+++ The records +++

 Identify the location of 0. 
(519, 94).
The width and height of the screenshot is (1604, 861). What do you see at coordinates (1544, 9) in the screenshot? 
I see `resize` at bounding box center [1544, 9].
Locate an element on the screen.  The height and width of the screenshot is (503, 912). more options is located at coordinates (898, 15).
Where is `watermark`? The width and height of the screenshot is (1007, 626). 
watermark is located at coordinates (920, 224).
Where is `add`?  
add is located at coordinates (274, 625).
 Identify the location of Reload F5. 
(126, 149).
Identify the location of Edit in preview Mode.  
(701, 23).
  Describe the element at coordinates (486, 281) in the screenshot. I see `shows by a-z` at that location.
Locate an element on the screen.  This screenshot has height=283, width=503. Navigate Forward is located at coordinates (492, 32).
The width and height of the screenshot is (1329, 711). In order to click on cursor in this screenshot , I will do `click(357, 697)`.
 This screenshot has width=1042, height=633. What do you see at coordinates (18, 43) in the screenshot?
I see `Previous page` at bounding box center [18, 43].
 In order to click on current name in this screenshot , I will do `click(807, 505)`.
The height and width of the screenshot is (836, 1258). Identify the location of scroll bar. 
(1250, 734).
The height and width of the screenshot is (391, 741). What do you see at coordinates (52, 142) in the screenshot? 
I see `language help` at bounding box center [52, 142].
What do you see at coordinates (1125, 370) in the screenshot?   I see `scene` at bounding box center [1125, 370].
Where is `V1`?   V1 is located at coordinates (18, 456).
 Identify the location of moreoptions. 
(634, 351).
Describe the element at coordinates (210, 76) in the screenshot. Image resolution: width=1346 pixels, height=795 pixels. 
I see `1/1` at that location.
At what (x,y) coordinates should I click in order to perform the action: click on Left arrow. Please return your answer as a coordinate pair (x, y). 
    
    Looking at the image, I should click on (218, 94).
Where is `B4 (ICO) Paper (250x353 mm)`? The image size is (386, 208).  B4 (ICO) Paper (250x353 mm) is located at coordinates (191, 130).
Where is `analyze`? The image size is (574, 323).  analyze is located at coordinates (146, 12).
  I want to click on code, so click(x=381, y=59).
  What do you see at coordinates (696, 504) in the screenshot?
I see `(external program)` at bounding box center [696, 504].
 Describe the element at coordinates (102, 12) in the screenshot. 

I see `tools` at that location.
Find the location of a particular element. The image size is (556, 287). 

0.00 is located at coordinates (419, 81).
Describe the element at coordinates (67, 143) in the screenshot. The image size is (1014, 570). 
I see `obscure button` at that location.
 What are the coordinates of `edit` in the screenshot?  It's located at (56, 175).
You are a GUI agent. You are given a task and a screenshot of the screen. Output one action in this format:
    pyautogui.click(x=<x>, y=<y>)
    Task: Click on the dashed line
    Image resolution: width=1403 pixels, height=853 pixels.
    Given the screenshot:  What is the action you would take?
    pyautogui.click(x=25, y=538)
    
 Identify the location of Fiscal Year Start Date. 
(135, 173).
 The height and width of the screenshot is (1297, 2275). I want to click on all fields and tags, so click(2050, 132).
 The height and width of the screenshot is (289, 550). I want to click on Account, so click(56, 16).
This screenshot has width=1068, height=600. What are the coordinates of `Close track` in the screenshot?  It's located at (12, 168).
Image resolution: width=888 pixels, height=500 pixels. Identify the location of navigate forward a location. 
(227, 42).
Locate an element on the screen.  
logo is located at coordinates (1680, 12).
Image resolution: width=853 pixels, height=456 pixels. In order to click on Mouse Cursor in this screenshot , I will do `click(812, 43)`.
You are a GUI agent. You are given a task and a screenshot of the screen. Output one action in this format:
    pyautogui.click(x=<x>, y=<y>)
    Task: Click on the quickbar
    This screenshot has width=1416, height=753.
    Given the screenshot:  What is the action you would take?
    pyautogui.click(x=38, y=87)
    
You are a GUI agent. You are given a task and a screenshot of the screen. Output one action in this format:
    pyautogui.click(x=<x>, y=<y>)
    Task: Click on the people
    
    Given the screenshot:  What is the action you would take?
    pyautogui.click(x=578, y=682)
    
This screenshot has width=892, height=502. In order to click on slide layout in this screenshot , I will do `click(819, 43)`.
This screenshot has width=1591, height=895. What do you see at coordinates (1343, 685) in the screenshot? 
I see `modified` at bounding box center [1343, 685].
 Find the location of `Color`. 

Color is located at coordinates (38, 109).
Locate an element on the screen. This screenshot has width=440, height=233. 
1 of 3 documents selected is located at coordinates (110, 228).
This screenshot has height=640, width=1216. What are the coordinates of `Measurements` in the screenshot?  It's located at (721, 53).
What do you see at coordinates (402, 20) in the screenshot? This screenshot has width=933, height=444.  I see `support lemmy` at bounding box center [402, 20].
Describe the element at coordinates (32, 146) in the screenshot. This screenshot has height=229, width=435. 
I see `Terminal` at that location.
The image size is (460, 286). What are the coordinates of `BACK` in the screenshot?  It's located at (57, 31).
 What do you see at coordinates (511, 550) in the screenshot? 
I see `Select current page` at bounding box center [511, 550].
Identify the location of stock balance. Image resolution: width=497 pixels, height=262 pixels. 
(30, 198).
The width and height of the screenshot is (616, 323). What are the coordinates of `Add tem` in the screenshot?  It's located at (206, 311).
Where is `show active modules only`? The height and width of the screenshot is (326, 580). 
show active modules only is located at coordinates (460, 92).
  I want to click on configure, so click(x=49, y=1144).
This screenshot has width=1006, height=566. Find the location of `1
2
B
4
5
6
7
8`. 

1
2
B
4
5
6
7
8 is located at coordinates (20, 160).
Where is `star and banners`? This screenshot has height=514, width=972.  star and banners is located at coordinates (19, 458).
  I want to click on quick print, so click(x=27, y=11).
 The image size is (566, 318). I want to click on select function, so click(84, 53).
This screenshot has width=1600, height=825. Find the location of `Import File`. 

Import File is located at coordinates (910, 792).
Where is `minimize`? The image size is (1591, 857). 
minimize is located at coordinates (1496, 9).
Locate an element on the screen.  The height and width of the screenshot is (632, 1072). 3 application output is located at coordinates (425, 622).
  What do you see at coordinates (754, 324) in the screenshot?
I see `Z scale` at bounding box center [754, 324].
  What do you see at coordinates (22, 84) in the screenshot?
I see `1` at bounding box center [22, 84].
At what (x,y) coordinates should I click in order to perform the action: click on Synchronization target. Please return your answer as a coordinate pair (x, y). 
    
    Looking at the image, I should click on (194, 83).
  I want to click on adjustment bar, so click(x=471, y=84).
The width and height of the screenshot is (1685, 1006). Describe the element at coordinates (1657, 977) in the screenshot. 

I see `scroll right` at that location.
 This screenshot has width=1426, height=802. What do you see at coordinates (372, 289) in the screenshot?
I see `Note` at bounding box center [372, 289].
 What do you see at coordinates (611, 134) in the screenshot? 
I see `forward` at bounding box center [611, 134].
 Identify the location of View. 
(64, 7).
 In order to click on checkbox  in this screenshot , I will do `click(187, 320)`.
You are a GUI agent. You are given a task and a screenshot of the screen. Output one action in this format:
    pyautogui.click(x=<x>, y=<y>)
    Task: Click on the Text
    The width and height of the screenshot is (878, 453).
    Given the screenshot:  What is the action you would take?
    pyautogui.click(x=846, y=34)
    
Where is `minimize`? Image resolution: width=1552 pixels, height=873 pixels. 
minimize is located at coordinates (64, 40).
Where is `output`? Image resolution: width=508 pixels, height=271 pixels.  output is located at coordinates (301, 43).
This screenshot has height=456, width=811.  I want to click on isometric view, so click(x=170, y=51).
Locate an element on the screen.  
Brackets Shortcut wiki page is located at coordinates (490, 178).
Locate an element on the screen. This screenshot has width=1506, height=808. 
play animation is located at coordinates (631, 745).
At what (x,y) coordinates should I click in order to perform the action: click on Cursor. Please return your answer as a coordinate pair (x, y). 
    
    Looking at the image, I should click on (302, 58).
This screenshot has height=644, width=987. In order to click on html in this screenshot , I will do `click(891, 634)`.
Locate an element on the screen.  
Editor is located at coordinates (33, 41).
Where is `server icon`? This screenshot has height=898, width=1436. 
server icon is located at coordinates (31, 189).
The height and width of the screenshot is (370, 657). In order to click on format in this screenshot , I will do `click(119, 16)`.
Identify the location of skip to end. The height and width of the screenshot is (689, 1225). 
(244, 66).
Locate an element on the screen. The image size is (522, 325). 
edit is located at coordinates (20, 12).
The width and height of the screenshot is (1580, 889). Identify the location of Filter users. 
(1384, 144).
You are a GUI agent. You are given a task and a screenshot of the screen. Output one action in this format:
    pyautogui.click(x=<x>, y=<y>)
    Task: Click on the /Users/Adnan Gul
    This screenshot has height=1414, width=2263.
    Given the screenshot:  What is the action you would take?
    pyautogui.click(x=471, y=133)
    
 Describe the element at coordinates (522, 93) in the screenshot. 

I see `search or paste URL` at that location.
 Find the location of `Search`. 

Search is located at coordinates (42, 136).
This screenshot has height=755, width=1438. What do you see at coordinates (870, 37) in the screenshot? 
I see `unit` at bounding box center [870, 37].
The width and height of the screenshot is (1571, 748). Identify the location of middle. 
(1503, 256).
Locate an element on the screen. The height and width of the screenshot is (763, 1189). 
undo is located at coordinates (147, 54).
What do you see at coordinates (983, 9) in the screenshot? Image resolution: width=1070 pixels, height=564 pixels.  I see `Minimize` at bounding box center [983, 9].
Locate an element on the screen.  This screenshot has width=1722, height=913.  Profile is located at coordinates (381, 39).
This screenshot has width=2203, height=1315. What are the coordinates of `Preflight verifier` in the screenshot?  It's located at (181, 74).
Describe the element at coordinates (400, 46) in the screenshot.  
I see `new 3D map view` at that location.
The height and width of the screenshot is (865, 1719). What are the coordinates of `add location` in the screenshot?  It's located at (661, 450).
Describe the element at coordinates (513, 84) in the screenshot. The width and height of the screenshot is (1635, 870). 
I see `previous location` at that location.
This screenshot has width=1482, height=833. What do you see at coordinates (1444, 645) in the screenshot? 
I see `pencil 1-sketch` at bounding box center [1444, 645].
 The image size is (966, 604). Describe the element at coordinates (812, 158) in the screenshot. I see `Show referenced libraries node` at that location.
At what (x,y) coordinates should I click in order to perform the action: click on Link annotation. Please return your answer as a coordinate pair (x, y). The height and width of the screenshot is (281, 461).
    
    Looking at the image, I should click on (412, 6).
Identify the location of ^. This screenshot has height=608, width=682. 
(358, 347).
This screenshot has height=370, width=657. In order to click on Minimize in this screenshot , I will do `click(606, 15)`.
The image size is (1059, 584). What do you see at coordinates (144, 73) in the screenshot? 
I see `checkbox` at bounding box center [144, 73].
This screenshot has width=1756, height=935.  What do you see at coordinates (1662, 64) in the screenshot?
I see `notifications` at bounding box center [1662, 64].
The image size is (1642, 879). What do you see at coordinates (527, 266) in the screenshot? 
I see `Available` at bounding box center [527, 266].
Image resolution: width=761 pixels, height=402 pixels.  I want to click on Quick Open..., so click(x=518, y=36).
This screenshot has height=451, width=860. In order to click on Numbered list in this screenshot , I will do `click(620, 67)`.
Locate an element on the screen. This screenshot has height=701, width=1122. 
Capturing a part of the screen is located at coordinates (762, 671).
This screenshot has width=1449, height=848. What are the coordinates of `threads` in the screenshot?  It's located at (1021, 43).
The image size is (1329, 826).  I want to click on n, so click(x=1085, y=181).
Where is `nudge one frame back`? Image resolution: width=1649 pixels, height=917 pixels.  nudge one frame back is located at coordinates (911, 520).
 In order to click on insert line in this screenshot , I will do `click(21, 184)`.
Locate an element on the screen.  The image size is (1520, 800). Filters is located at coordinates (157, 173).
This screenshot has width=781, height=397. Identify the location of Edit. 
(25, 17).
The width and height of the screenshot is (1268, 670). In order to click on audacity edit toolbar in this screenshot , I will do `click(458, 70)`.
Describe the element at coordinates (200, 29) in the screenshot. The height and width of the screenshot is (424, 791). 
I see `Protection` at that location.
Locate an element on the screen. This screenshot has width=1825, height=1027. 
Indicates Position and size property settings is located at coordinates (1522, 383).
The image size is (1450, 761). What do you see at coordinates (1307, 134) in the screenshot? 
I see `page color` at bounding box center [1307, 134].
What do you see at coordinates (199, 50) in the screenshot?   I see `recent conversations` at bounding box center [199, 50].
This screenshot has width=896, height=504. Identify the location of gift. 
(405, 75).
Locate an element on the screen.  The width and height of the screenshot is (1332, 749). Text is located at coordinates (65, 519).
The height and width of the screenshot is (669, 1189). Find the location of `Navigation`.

+++

**What is expected:** Render the rows from the line containing "What do you see at coordinates (511, 550)" through the line containing "I want to click on adjustment", both included, as a Markdown table with columns Line No and Text, one line per table row, omitting blank lines.

**Full response:**
| Line No | Text |
|---|---|
| 1 |  What do you see at coordinates (511, 550) in the screenshot?  |
| 2 | I see `Select current page` at bounding box center [511, 550]. |
| 3 | Identify the location of stock balance. Image resolution: width=497 pixels, height=262 pixels.  |
| 4 | (30, 198). |
| 5 | The width and height of the screenshot is (616, 323). What are the coordinates of `Add tem` in the screenshot?  It's located at (206, 311). |
| 6 | Where is `show active modules only`? The height and width of the screenshot is (326, 580).  |
| 7 | show active modules only is located at coordinates (460, 92). |
| 8 |   I want to click on configure, so click(x=49, y=1144). |
| 9 | This screenshot has width=1006, height=566. Find the location of `1 |
| 10 | 2 |
| 11 | B |
| 12 | 4 |
| 13 | 5 |
| 14 | 6 |
| 15 | 7 |
| 16 | 8`.  |
| 17 | 1 |
| 18 | 2 |
| 19 | B |
| 20 | 4 |
| 21 | 5 |
| 22 | 6 |
| 23 | 7 |
| 24 | 8 is located at coordinates (20, 160). |
| 25 | Where is `star and banners`? This screenshot has height=514, width=972.  star and banners is located at coordinates (19, 458). |
| 26 |   I want to click on quick print, so click(x=27, y=11). |
| 27 |  The image size is (566, 318). I want to click on select function, so click(84, 53). |
| 28 | This screenshot has width=1600, height=825. Find the location of `Import File`.  |
| 29 | Import File is located at coordinates (910, 792). |
| 30 | Where is `minimize`? The image size is (1591, 857).  |
| 31 | minimize is located at coordinates (1496, 9). |
| 32 | Locate an element on the screen.  The height and width of the screenshot is (632, 1072). 3 application output is located at coordinates (425, 622). |
| 33 |   What do you see at coordinates (754, 324) in the screenshot? |
| 34 | I see `Z scale` at bounding box center [754, 324]. |
| 35 |   What do you see at coordinates (22, 84) in the screenshot? |
| 36 | I see `1` at bounding box center [22, 84]. |
| 37 | At what (x,y) coordinates should I click in order to perform the action: click on Synchronization target. Please return your answer as a coordinate pair (x, y).  |
| 38 |     Looking at the image, I should click on (194, 83). |
| 39 |   I want to click on adjustment bar, so click(x=471, y=84). |